We have seen a significant evolution in data privacy compliance and enforcement. With the advances in technology, the public has become concerned about the collection, analysis and application of personal data.
For years, such concerns have been focused in the health care and financial sectors. As the Internet and cell phone use has advanced, consumers have become alarmed as social media companies, cell phone carriers and data miners have been using personal data to profile, target ads and seek consumer demand.
With the importance of personal data, companies have suffered serious data breaches resulting in the theft of large amounts of personal and sensitive data.
Companies are subject to a patchwork of regulation among the fifty (50) states with California and other states leading the way in data privacy enforcement. This patchwork, however, is unworkable in practice. In response to this federal vacuum, Europe and other countries have filled the field with the GDPR.
Data regulation and compliance needs to evolve. A federal statute and regulatory framework is desperately needed. Unfortunately, although there have been numerous attempts to enact federal law to govern this area, Congress has been unable to enact a solution. It is a perfect example of a governing failure.
The Federal Trade Commission has sought to fill this vacuum by stretching its statutory authority. The FTC’s effort, however, is by definition limited. The FTC does not have clear tools to use for enforcement purposes – it does not have a specific privacy law, civil penalty authority or the resources to enact an aggressive enforcement program.
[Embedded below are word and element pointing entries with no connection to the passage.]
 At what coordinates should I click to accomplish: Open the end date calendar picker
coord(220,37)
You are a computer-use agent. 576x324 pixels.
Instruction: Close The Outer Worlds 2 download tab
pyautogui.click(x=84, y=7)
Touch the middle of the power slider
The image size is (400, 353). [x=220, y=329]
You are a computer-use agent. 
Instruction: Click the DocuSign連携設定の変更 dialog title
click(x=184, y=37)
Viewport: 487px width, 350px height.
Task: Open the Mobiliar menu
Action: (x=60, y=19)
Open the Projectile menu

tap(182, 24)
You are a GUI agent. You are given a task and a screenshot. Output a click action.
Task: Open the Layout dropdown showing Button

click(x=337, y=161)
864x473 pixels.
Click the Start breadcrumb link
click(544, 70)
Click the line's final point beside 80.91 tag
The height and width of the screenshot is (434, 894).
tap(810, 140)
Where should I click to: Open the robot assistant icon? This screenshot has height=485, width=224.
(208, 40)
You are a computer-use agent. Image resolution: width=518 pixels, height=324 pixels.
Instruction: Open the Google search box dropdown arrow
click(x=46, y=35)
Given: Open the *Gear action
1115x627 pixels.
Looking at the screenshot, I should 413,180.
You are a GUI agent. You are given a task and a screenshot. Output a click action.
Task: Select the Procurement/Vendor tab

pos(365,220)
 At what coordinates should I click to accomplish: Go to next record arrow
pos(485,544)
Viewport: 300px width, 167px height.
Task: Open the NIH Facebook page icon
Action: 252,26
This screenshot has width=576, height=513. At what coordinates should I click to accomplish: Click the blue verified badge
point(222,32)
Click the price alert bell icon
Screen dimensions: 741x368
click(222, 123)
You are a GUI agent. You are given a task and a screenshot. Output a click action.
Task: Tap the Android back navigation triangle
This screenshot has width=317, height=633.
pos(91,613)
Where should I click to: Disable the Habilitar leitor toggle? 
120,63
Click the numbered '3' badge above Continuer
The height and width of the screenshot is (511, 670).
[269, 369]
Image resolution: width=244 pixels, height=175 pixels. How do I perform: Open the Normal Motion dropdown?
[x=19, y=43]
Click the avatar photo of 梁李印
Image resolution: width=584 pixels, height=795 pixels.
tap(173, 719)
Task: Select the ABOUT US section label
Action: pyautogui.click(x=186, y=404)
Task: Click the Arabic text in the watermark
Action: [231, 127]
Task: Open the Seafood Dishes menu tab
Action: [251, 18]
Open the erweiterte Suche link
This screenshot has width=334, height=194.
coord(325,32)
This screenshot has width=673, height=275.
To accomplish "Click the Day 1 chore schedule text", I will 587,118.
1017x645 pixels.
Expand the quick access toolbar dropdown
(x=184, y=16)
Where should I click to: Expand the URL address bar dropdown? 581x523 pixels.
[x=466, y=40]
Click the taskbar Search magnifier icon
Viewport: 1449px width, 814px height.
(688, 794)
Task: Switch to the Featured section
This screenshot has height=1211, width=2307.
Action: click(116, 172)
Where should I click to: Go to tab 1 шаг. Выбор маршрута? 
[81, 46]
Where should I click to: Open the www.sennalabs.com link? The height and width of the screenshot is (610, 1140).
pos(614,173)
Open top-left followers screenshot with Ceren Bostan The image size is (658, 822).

To address data privacy concerns, the FTC relies on general consumer protection statutes. The FTC relies on Section 5 of its authorizing act and its ability to challenge “unfair and deceptive practices.” The FTC also lacks the resources needed to build a real and substantial data privacy enforcement program. Without such clear enforcement responsibilities and resources, the FTC’s ability to enforce basic data privacy requirements has been —and will remain — limited and ineffective.
Congress’ prior attempts to enact a data privacy law have been unsuccessful because of several difficult policy issues.
First, Congress has been divided over a requirement that companies notify law enforcement and the public when a data breach occurs. To ensure such a requirement, Congress has considered a criminal or civil penalty for failure to comply with such a requirement.
Second, Congress has sought to preempt state data privacy requirements in order to establish a federal uniform standard for data privacy standards. Some representatives oppose federal preemption and want to preserve state regulation of data privacy standards in tandem with a federal standard.
Third, Congress has been divided over whether to supplement federal enforcement with private, class action lawsuits based on violations of federal standards. This issue usually divides Republicans and Democrats over whether to create another class action liability for companies that usually benefit plaintiff lawyers in organizing and prosecuting class action cases.
These three issues are significant but while Congress remains stymied on data privacy, the states and foreign government continue to fill the gap in data privacy regulation and enforcement. Companies will continue to face a patchwork of requirements across the states and around the globe.